◆ **WHAT IS REQUIRED**
A bare number is the only acceptable answer: how many lines of these entries include "Task"?

◆ **ENTRIES PROVIDED**
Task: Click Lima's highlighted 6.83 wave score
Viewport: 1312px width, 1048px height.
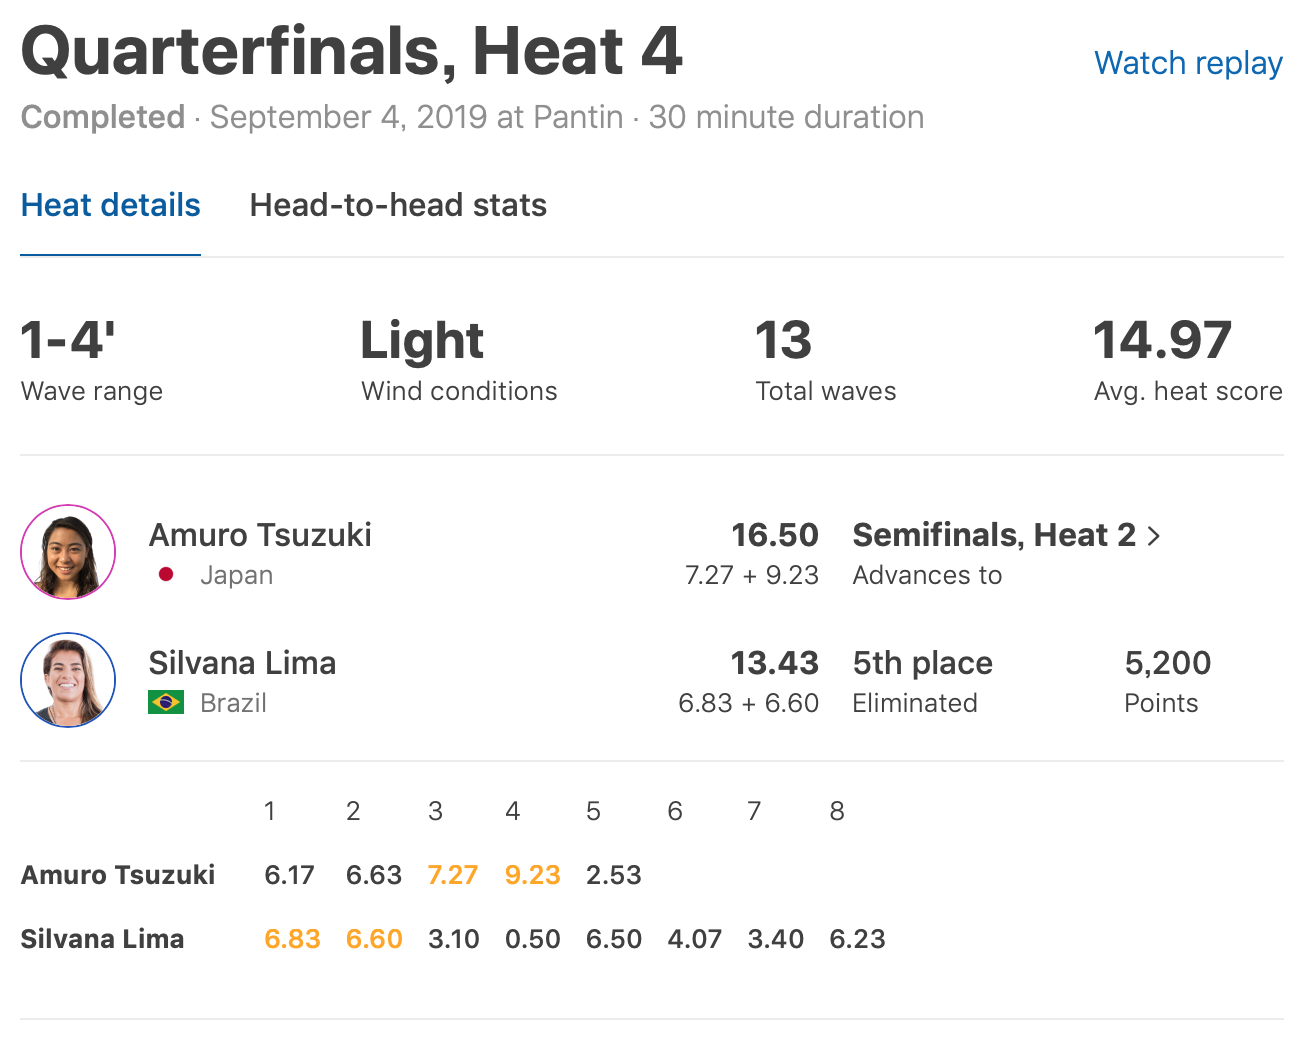Action: pos(292,939)
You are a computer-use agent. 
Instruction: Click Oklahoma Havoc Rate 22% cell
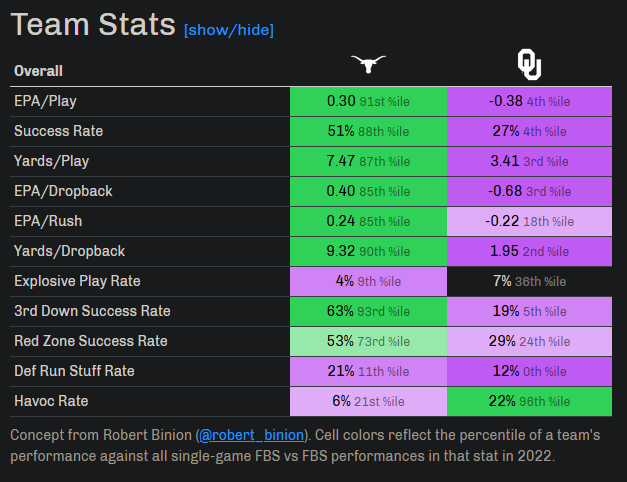(x=529, y=401)
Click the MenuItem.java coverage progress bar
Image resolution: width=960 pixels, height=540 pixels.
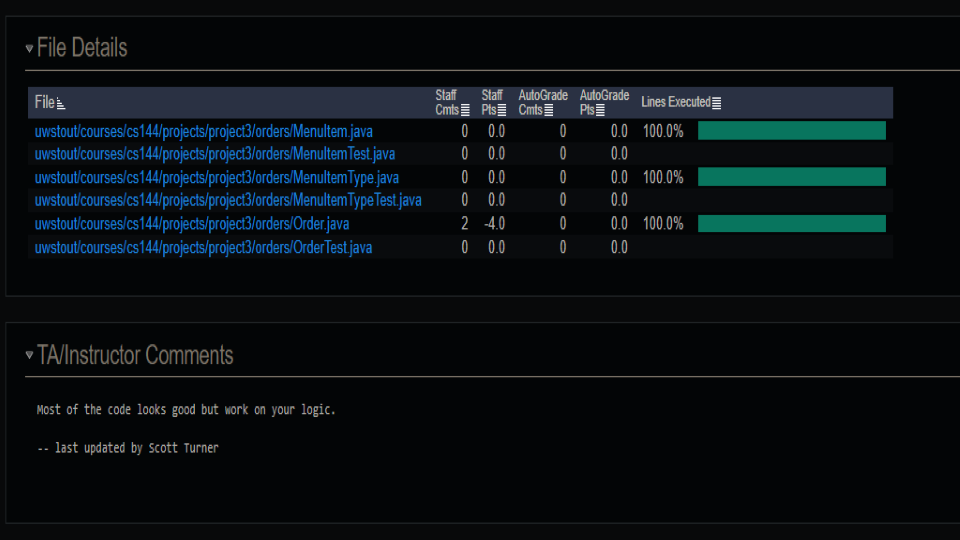pos(792,130)
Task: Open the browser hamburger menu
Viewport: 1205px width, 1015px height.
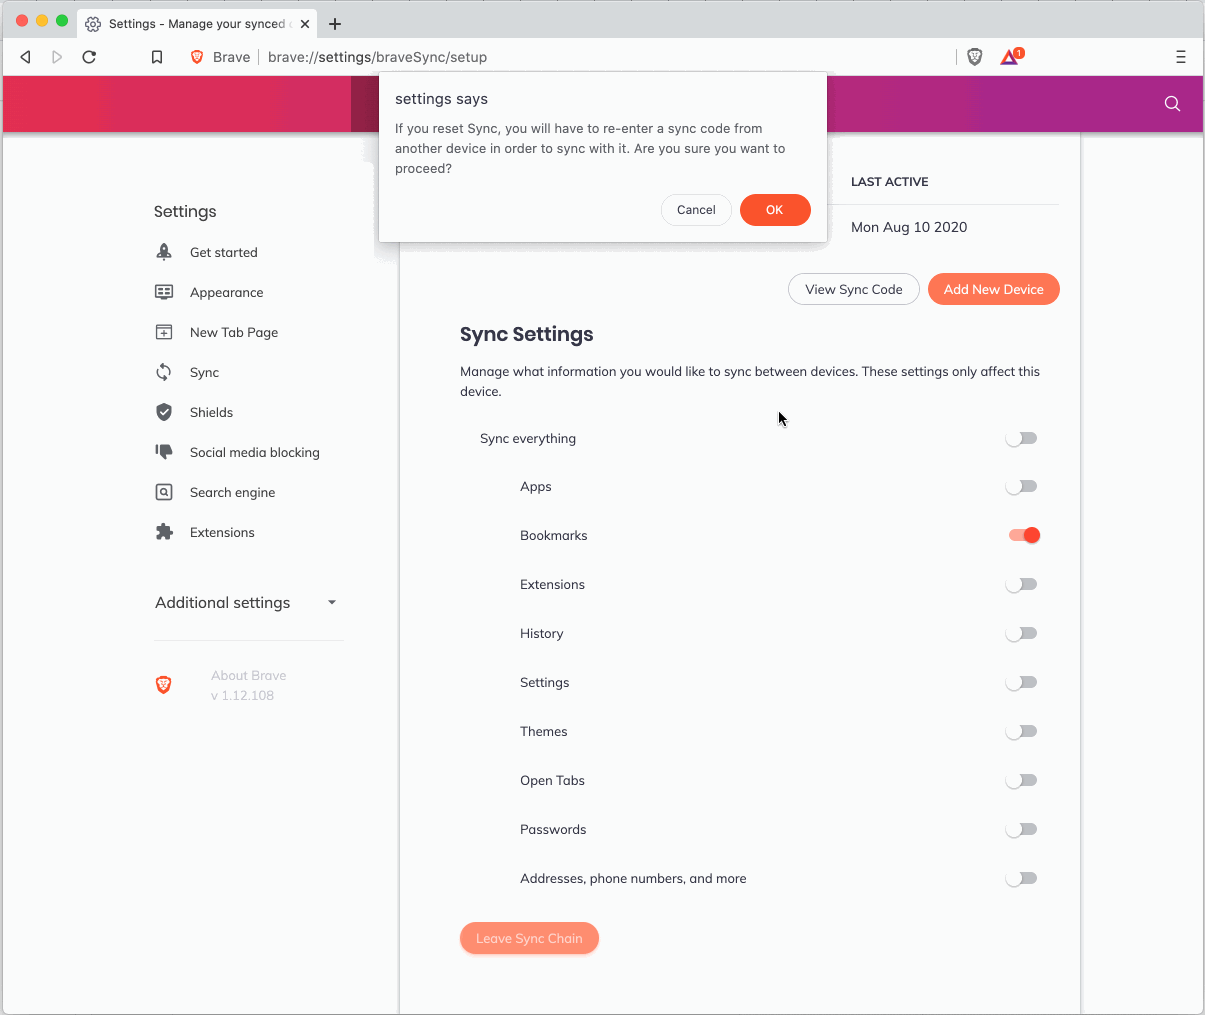Action: coord(1181,57)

◆ **FINISHED EXERCISE**
2